2. Denaturing hybridization
   The following operations should be carried out in the darkroom.
   1. Take out the probe, let it stand at room temperature for 5 min, turn it upside down with force, mix the probe well, centrifuge it briefly (do not vibrate with vortex apparatus), drop 10μl into the hybridization area of the cell drop, cover the 22mm×22mm cover glass immediately, the probe should be evenly spread under the cover glass without bubbles, and seal the edge with rubber (the edge sealing must be thorough to prevent the dry slide from affecting the test results in the hybridization process).
   2. Place the glass slide in the hybridization instrument, denature at 85°C for 5 min (the hybridizer should be preheated to 85°C), and hybridized at 42°C for 2-16h.
3. Washing
   The following operations should be carried out in a darkroom.
   1. Carefully tear off the adhesive around the cover glass with tweezers to avoid sticking off or moving the cover glass. Immerse the cell drop into 2xSSC for about 5s, and take it out.
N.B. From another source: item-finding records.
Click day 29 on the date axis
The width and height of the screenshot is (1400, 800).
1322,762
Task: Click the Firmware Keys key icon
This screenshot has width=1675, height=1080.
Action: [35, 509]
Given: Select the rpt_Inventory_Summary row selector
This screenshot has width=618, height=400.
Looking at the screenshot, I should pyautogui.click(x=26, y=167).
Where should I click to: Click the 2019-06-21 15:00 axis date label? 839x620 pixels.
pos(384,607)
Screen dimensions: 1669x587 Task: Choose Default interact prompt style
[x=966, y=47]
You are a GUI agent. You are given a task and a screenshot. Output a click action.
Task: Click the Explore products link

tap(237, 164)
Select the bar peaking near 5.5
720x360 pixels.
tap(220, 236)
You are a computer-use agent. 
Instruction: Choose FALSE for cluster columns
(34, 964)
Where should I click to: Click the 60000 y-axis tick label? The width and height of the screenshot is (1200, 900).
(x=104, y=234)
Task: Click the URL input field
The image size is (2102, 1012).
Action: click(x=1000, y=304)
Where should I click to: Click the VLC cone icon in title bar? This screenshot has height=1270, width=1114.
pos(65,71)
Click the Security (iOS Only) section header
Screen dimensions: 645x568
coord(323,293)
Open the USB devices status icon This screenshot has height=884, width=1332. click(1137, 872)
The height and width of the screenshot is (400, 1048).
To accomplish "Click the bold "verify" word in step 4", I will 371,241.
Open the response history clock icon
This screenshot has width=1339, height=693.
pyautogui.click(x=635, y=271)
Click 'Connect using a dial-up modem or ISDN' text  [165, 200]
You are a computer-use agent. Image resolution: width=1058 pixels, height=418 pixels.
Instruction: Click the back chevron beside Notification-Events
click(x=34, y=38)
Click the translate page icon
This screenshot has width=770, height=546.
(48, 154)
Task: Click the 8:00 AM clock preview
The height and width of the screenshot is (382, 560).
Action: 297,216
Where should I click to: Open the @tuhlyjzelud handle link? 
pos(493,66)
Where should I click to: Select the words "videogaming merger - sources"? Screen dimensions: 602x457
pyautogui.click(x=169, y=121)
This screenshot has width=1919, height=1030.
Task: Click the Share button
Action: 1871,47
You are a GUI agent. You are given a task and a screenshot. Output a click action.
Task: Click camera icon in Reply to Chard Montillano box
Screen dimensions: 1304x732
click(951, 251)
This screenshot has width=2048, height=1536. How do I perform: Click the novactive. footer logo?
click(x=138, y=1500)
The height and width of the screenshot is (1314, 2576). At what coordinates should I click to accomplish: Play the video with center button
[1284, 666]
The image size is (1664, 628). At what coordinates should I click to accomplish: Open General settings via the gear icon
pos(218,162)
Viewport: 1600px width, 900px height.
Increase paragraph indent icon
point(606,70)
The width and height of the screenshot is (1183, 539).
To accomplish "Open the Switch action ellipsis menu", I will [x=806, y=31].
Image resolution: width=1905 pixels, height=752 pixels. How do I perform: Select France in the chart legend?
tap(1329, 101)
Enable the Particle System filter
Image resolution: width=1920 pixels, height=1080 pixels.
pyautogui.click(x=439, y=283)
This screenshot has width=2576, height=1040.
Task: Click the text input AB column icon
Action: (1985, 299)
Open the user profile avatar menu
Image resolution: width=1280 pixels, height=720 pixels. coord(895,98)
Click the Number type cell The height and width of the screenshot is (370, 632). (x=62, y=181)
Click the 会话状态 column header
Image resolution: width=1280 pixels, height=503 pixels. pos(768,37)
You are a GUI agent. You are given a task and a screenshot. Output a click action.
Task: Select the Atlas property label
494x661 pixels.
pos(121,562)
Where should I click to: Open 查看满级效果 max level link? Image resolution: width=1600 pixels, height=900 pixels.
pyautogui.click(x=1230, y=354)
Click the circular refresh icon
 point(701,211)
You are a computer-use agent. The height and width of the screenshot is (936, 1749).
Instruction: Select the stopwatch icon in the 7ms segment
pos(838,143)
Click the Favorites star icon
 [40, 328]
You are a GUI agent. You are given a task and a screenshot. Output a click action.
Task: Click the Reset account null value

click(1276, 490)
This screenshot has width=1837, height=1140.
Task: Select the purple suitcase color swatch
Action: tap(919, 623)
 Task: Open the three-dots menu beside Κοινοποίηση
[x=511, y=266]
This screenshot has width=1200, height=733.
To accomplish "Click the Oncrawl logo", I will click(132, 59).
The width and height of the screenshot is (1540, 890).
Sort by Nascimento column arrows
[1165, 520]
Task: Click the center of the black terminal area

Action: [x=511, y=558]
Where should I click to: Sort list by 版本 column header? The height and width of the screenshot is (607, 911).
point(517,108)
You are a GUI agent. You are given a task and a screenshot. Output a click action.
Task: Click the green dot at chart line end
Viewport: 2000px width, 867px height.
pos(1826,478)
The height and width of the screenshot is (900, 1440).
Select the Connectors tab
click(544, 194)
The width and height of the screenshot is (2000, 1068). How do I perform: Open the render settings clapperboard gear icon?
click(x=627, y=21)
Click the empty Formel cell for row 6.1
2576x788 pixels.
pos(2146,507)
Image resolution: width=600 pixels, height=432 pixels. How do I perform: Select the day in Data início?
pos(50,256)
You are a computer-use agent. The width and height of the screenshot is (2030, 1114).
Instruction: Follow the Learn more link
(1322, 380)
Gently push one corner of the cover glass to the edge of the slide with tweezers, and gently remove the cover glass with tweezers.
   2. The cells were placed at 2xSSC room temperature for 1 min.
   3. Take out the slides and immerse in a preheated at 68°C 0.3% NP-40/0.4xSSC (Preparation of 0.3% NP-40/0.4xSSC: For 1L preparation, take 3mL NP-40 and 20mL 20xSSC, dissolve fully, mix well, and use 1M NaOH to adjust the pH to 7.2) solution and wash for 2 min.
   4. The slides were immersed in deionized water preheated at 37°C for 1 min, and then dried naturally in the dark.
4. Counterstaining
   The following operations should be performed in a darkroom.
   10μl DAPI compound dye is dropped in the hybridization area of the glass slide and immediately covered. The suitable filter is selected for glass slide observation under the fluorescence microscope.
5. FISH results observation
   Place the stained sections under a fluorescence microscope, and the cell area is first confirmed under a low magnification objective (10x); under magnification objective (40x), a uniform cell distribution is observed; then the nucleus size uniformity, nuclear boundary integrity, DAPI staining uniformity, no nuclei overlapping, and clear cell signals are observed under the high magnification objective (100x).

Interpretation of common signal types

Precautions

1. The results of this kit will be affected by various factors of the sample itself, but also limited by hybridization temperature and time, operating environment, and the limitations of current molecular biology technology, which may lead to wrong results.
2. Users must understand the potential errors and accuracy limitations that may exist in the detection process.
3. All chemicals are potentially dangerous. Avoid direct contact. Used kits are clinical waste and should be properly disposed of.

Manual Approval date & Revision date

V1. 0: Approval date: November 3, 2019.
V1. 4: Revision date: December 7, 2021.